St. Luke’s Medical Center teaches Phoenix bystanders to ‘Stop the Bleed’

PHOENIX — When there’s an emergency, the first rule is to call 911.

But St. Luke’s Emergency Department director Elizabeth Waack said it is also critical to use those minutes before help arrives to give assistance.

“The time it takes for EMS and that help to arrive could be one, three, five, or even longer minutes because of where the location is,” Waack said.


Geoffrey Ballentine said the best way to apply a tourniquet is “high and tight” rather than right above a victim’s wounds. (Photo by Drew Marine/Cronkite News)

Which is why St. Luke’s Medical Center is offering “Stop the Bleed” classes to teach the public how to apply a tourniquet, pack an open wound with gauze and how to properly deliver cardiopulmonary resuscitation. It only takes five minutes for someone to bleed out, said class instructor Geoffrey Ballentine. The classes were inspired by the “Stop the Bleed” campaign launched by President Barack Obama and the White House in 2015.

Ballentine said the most important aspect of applying a tourniquet is getting it “high and tight.” He demonstrated to the class how to place a velcro strap around a person’s arm and use a rod to tighten it until the bleeding stops.

“I’m going to turn that windless rod over and over and over again until he says ‘ow,'” Ballentine said to the class. The tourniquet will cause the victim pain, but Ballentine said it’s more important to stop the blood loss so the patient won’t bleed out.

Ballentine also talked to the class about treating more complicated wounds, such as those at junction areas around the groin or the armpit.

Once the bleeding has stopped, other emergency procedures like CPR should be applied, he said.

**DATA UNDER STUDY**
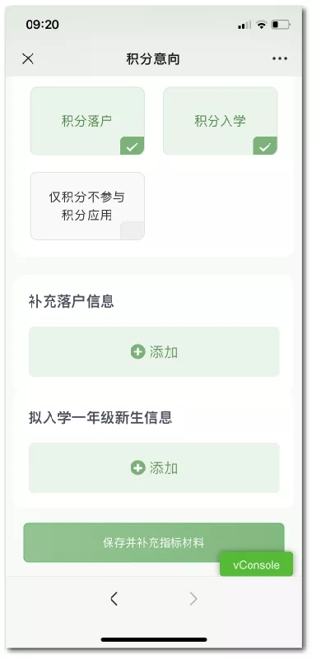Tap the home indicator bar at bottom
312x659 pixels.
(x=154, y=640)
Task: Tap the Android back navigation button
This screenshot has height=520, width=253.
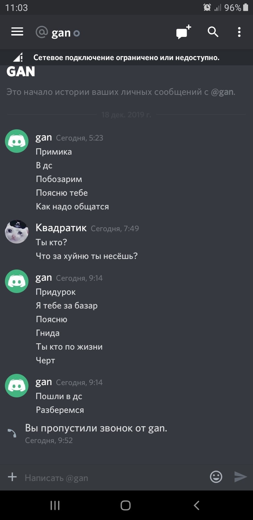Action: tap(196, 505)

...

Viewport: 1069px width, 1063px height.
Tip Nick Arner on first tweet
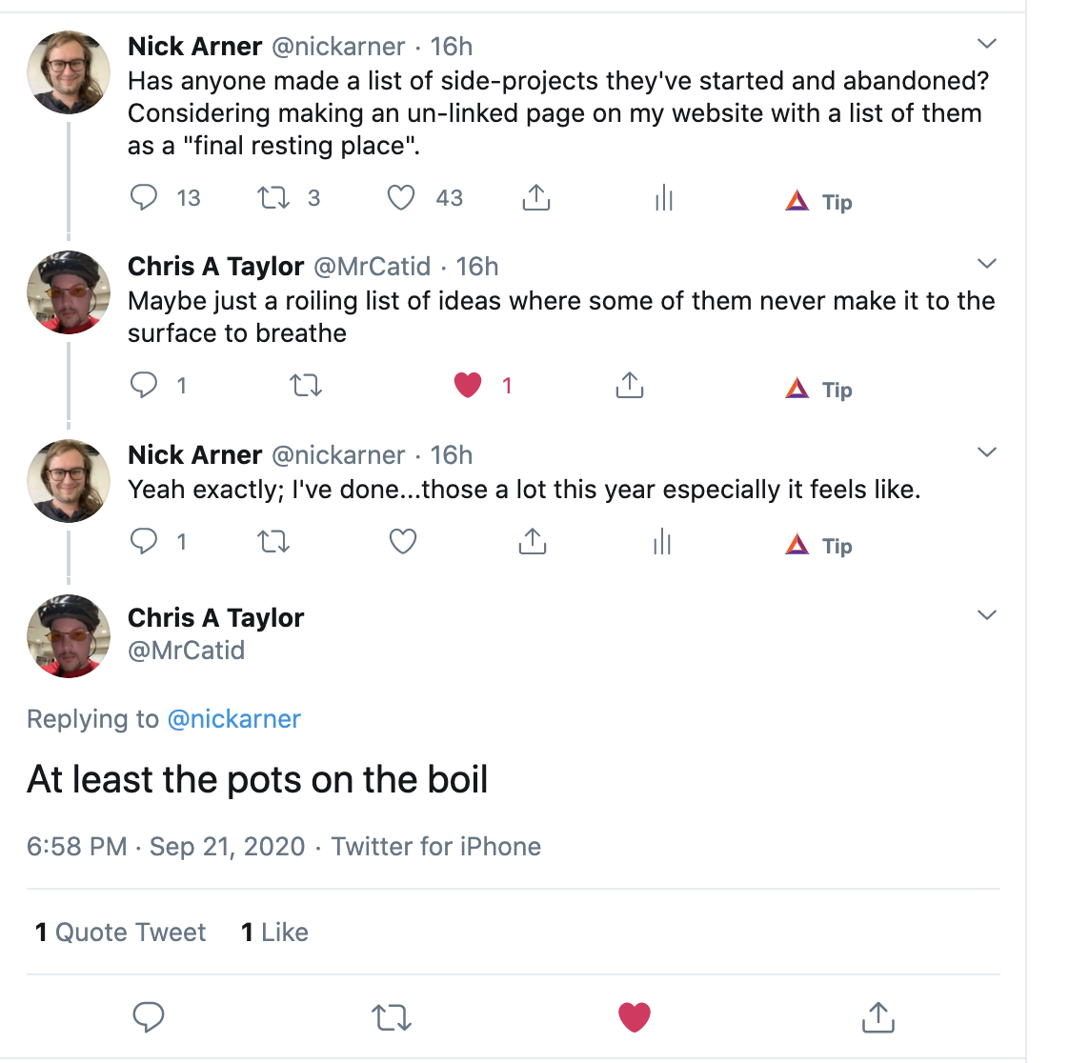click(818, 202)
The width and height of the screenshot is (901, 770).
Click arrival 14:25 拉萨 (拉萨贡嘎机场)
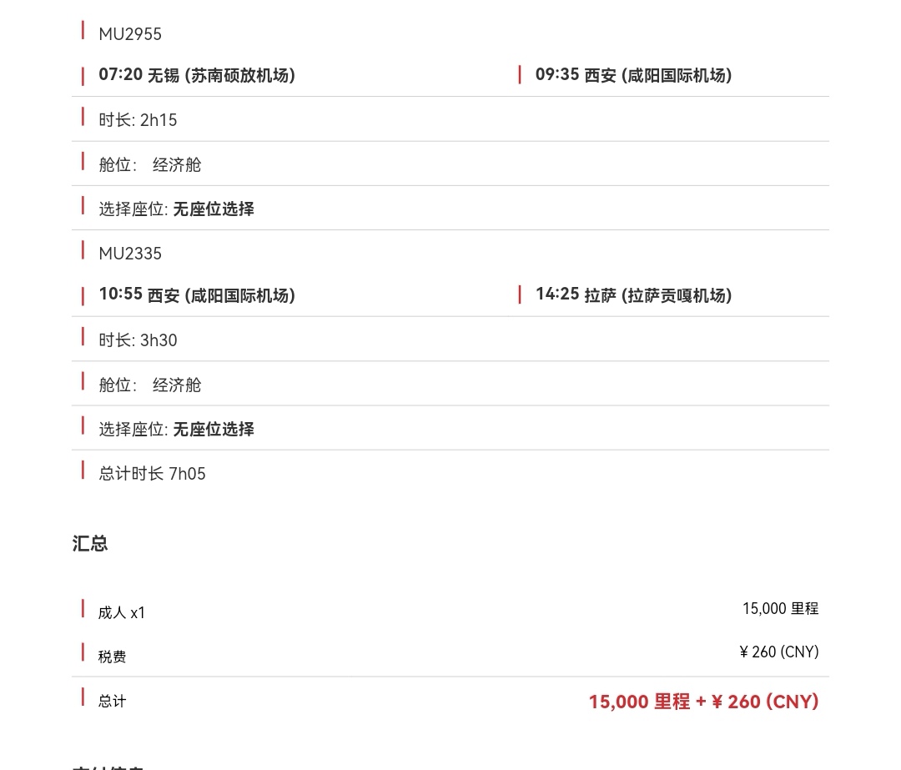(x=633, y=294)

==

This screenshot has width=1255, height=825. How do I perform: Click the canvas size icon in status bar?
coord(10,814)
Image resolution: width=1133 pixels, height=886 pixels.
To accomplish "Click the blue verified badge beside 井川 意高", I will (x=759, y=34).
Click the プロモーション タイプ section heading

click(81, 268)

**QUESTIONS TO ANSWER**
1. Based on the Stop the Bleed article, is each of the following statements true? Answer yes or no for each, and quote the words from the article that decide it.
(a) The "Stop the Bleed" campaign was launched in 2015.
(b) Ballentine advises placing a tourniquet right above the victim's wound.
(c) CPR should be given before the bleeding has been stopped.
2. Reproduce word for word the portion of the Stop the Bleed article starting with "Which is why" and going on through "the bleeding stops.".
3. Resume the Stop the Bleed article from the point where it stops.

**RESPONSES TO THE EXERCISE**
1.
(a) Yes: "The classes were inspired by the “Stop the Bleed” campaign launched by President Barack Obama and the White House in 2015."
(b) No: "Geoffrey Ballentine said the best way to apply a tourniquet is “high and tight” rather than right above a victim’s wounds."
(c) No: "Once the bleeding has stopped, other emergency procedures like CPR should be applied, he said."

2.
Which is why St. Luke’s Medical Center is offering “Stop the Bleed” classes to teach the public how to apply a tourniquet, pack an open wound with gauze and how to properly deliver cardiopulmonary resuscitation. It only takes five minutes for someone to bleed out, said class instructor Geoffrey Ballentine. The classes were inspired by the “Stop the Bleed” campaign launched by President Barack Obama and the White House in 2015.

Ballentine said the most important aspect of applying a tourniquet is getting it “high and tight.” He demonstrated to the class how to place a velcro strap around a person’s arm and use a rod to tighten it until the bleeding stops.

3.
Taylor Blair said because of recent mass casualty disasters like the Las Vegas shooting and Hurricane Maria, everyone should know how to apply these skills. (Photo by Drew Marine/Cronkite News)

“You already controlled the bleeding, but now you need to circulate the oxygen in the blood to those vital organs, especially the brain,” Waack told the class. “The goal is 100 compressions per minute and you just keep going fast and hard and good, quality compressions will save someone’s life.”

To make sure you’re hitting 100 compressions a minute, Waack suggested delivering CPR to the beat of the song “Stayin’ Alive” by the Bee Gees.

Class attendee Taylor Blair said the skills are essential, especially in light of recent mass casualty disasters, such as the Las Vegas shooting and Hurricane Maria.

“I just think it’s important for anyone to know in case that kind of situation comes up, I can definitely show others, for sure,” Blair said. “I’m going to try and share that with my family, maybe a couple friends and spread the word a little bit.”

The next “Stop the Bleed” class will be on Jan. 19 when St. Luke’s expects its new education center to be open.